The delayed bloodstream clearance of Plasmodium falciparum parasites after M5717 treatment is attributable to the inability to modify their red blood cell hosts

Published: June 29, 2023


Parkyn Schneider M, Looker O, Rebelo M, Khoury DS, Dixon MWA, Oeuvray C, Crabb BS, McCarthy J, Gilson PR. The delayed bloodstream clearance of Plasmodium falciparum parasites after M5717 treatment is attributable to the inability to modify their red blood cell hosts. Front Cell Infect Microbiol. 2023 Jun 29;13:1211613. doi: 10.3389/fcimb.2023.1211613. PMID: 37457953; PMCID: PMC10340534.

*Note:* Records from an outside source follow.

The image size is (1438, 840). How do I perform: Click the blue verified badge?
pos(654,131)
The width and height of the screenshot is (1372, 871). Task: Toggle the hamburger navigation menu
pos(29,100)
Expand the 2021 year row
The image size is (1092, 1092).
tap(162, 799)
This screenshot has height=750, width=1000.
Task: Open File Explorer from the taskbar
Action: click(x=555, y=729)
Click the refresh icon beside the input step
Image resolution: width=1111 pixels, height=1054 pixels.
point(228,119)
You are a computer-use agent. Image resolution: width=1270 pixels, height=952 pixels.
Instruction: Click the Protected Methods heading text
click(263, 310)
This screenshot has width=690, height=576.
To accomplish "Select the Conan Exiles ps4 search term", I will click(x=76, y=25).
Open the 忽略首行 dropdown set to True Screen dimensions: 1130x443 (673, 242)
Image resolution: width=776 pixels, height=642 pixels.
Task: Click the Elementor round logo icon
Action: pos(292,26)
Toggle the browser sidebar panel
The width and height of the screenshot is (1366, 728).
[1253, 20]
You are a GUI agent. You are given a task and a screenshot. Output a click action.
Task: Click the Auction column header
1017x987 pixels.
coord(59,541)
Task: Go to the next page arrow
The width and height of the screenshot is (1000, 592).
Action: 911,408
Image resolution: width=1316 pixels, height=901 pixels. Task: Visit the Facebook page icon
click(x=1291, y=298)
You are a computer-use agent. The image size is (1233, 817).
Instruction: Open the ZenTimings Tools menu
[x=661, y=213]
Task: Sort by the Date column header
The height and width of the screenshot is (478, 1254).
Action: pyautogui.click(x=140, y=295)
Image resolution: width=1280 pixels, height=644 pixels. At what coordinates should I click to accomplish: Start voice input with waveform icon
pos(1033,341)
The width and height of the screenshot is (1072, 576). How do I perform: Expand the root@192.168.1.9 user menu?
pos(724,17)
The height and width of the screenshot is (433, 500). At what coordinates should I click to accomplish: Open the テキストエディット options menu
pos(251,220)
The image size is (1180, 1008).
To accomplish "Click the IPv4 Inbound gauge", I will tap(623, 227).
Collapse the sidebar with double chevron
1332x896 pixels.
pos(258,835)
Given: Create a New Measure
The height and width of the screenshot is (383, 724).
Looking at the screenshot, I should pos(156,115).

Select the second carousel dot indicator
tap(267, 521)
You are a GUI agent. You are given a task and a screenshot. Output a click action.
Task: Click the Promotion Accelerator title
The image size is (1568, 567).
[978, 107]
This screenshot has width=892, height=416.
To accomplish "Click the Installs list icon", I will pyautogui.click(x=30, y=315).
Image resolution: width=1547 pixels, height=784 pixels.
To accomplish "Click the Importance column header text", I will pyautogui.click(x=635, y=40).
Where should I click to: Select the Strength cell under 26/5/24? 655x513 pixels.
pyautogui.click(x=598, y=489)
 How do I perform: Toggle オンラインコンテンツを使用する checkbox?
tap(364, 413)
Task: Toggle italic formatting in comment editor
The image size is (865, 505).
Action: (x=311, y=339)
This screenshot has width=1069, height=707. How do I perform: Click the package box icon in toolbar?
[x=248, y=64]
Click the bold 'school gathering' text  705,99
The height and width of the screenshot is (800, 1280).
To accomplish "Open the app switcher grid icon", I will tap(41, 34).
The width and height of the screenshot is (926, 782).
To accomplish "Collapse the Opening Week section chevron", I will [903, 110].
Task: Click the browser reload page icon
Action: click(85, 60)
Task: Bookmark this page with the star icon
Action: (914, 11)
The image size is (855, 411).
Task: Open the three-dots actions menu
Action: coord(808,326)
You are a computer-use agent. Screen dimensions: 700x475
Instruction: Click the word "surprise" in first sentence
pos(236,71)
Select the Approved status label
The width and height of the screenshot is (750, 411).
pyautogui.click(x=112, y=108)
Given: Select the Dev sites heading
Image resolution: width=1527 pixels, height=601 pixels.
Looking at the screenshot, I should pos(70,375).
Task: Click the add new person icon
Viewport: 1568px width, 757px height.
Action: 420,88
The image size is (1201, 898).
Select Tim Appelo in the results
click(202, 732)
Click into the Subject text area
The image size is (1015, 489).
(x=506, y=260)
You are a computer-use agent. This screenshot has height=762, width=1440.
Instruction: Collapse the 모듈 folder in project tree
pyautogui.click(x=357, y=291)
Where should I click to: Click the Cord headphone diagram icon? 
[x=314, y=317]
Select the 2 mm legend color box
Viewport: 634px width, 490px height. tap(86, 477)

M5717 is a promising antimalarial drug under development that acts against multiple stages of the life cycle of Plasmodium parasites by inhibiting the translation elongation factor 2 (PfeEF2), thereby preventing protein synthesis. The parasite clearance profile after drug treatment in preclinical studies in mice, and clinical trials in humans showed a notable delayed clearance phenotype whereby parasite infected red blood cells (iRBCs) persisted in the bloodstream for a significant period before eventual clearance. In a normal P. falciparum infection iRBCs sequester in the deep circulation by cytoadherence, allowing them to avoid surveillance and clearance in the spleen. We found that M5717 blocks parasite modification of their host red blood cells (RBCs) by preventing synthesis of new exported proteins, rather than by directly blocking the export of these proteins into the RBC compartment. Using in vitro models, we demonstrated that M5717 treated ring/trophozoite stage iRBCs became less rigid, and cytoadhered less well compared to untreated iRBCs. This indicates that in vivo persistence of M5717 treated iRBCs in the bloodstream is likely due to reduced cytoadherence and splenic clearance.